Si tú, lector, alguna vez has tenido que ayudar a tu amada para ir al baño, o has tenido que lavar sábanas sucias, sabes a lo que me refiero… Todo ser humano necesita saber que cuando suceden tales cosas, no estamos solos.

El 29 de septiembre de 1978, juré amar a Susan como mi esposa, en la salud y en la enfermedad por todo el tiempo que ambos estuviéramos vivos. Los eventos que recapitulo no son nada más que partes de la realidad, una muy humana realidad. Nuestros cuerpos, que nos pueden dar muchos placeres, también se duelen de necesidades básicas materiales. Y algunas veces, quizás más frecuentemente de lo que pensamos, necesitamos la ayuda de otras personas para suplir esas necesidades básicas.

Quiero decir algo más. No es solo que tuve que hacer esas cosas por Susan, cosas que yo no preveía y para las que frecuentemente no estaba preparado.  No solo al hacer esas cosas encontré que Dios estaba conmigo, en los momentos más tensos, bien presente y ayudándome a pasar por ello. Es esto: encontré gozo al hacer aquellas cosas. Limpiar el trasero de Susan, cuando tuve que hacerlo; lavar las sábanas; guiarla al pasar por los obstáculos en el aeropuerto; llevarla al hospital; sentarme a su lado; ir de la casa al hospital, al trabajo y de vuelta nuevamente; ser su abogado en medio del frustrante y complejo sistema médico y ser la única persona que conocía su historial y las muchas piezas de su difícil caso médico. Hacer todas estas cosas por Susan, por sobre su cuerpo y por el bien de su cuerpo, me dio un gozo que yo no me esperaba. Lloraba, estaba enojado, caminaba por los pasillos, pero había alegría en mis huesos. Aprendí cosas sobre mí que nunca habría aprendido. Aprendí que podía limpiar el cuerpo de Susan y sentir alegría.

Y esto no solo es sobre el gozo mío, la alegría de que yo pudiera hacer tales cosas. No es solo el gozo por ella, de que se sintiera aliviada por el contacto de la ropa limpia. Es un gozo que nos abrazaba a ambos y nos levantaba, en medio de una cosa humana tan mundana como lo es cuidar la corporeidad de otros, nos levantaba a las alturas, al corazón del gozo.

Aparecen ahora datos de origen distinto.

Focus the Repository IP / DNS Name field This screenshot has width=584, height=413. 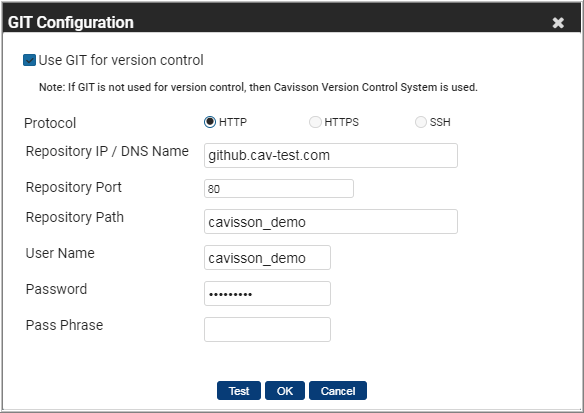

Jesús –se nos ha dicho- lloró la noche antes de morir, buscando otra manera. Su cuerpo debe haber temblado incontrolablemente cuando los clavos perforaron sus nervios. Sin embargo, mientras miraba a sus semejantes, ¿pudo haber al mismo tiempo, y sin restarle realidad al dolor, pudo haber una elevación, una sensación de alegría?

“El amor de mis ojos se ha vuelto feo”, se podría decir. Ella yace inconsciente. Su ropa huele mal. Cuando le pregunto si me conoce, solo me mira. Pero sigue siendo encantadora. Puedo acariciar su frente. Puedo besar sus labios.

Descubro que la alegría está a la mano, accesible, incluso en esto.